*** DATA SECTION Section Begins ***

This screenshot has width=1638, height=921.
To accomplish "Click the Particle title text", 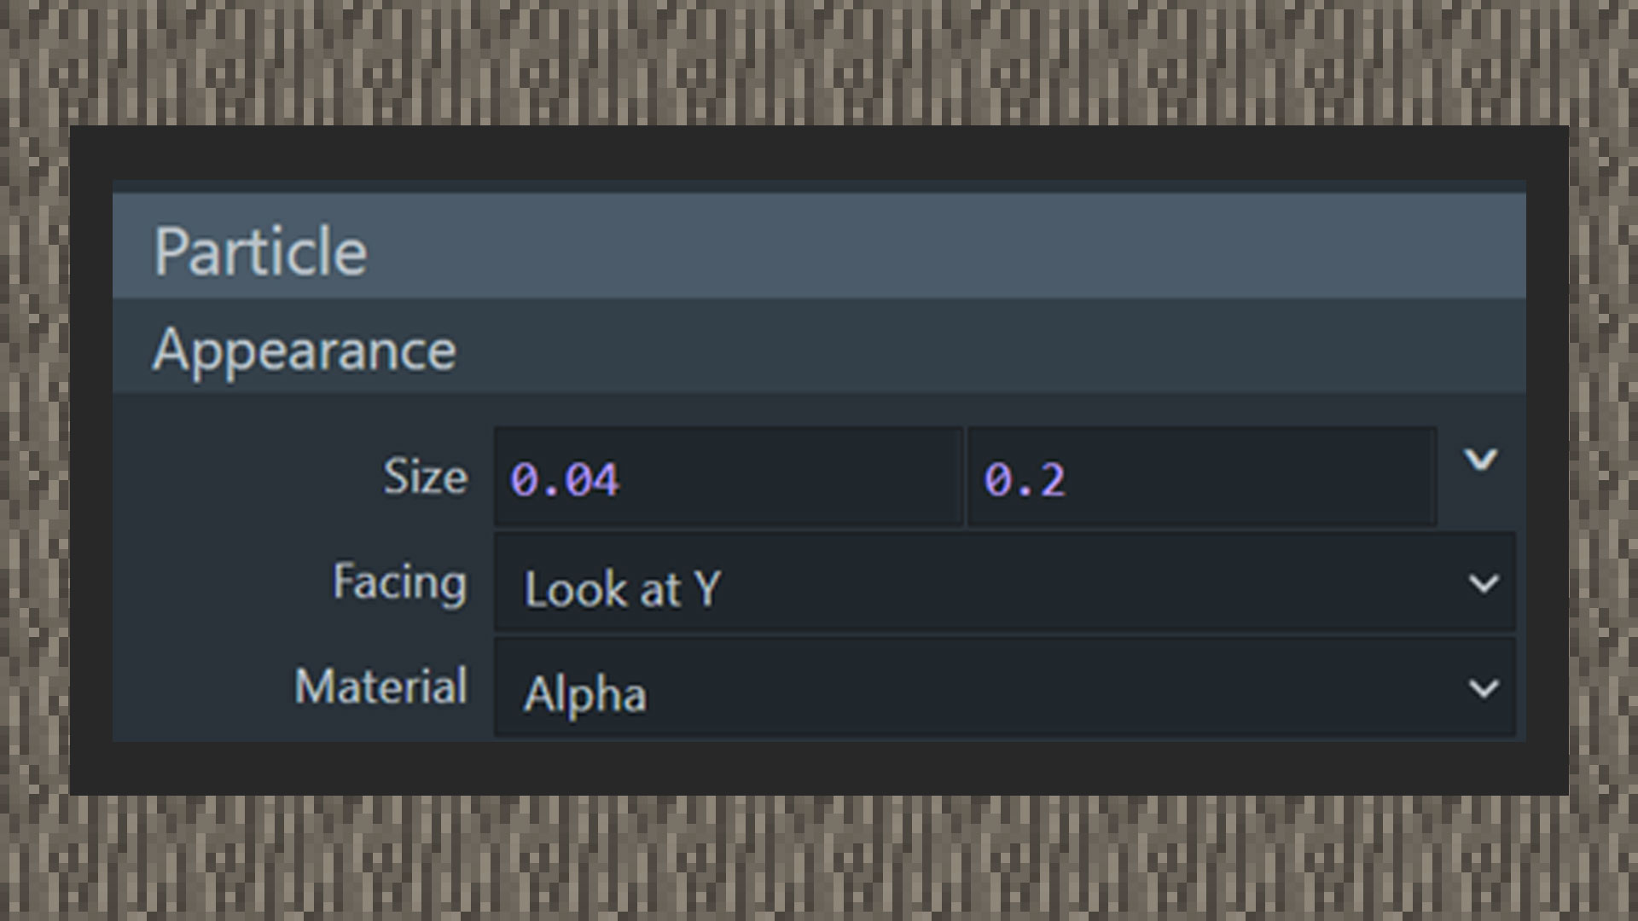I will [x=260, y=252].
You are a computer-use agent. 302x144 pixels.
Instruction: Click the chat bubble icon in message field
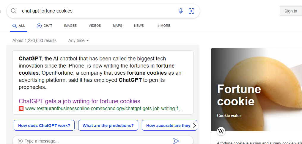point(20,141)
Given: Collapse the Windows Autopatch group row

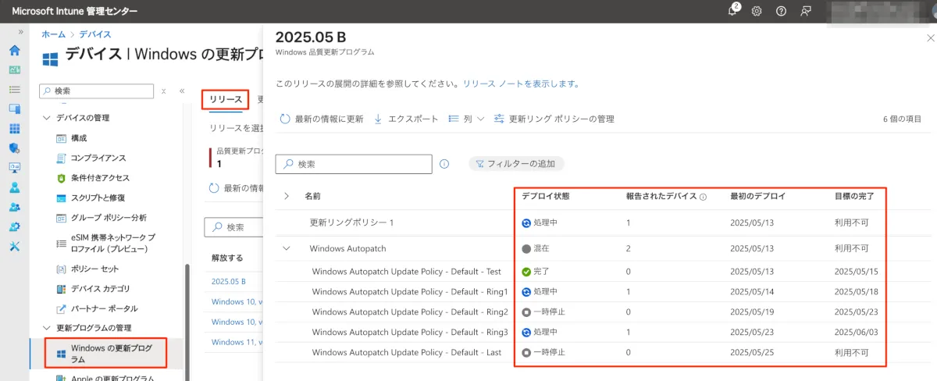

*** DATA SECTION Section Ends ***

## [ASSIGNMENT]
Nothing but the lines from the one holding "You are a computer-use agent. 302x144 pixels." through the last line of the listing should appear in the answer, copied exactly and without pictures.

## [ANSWER BOX]
You are a computer-use agent. 302x144 pixels.
Instruction: Click the chat bubble icon in message field
point(20,141)
Given: Collapse the Windows Autopatch group row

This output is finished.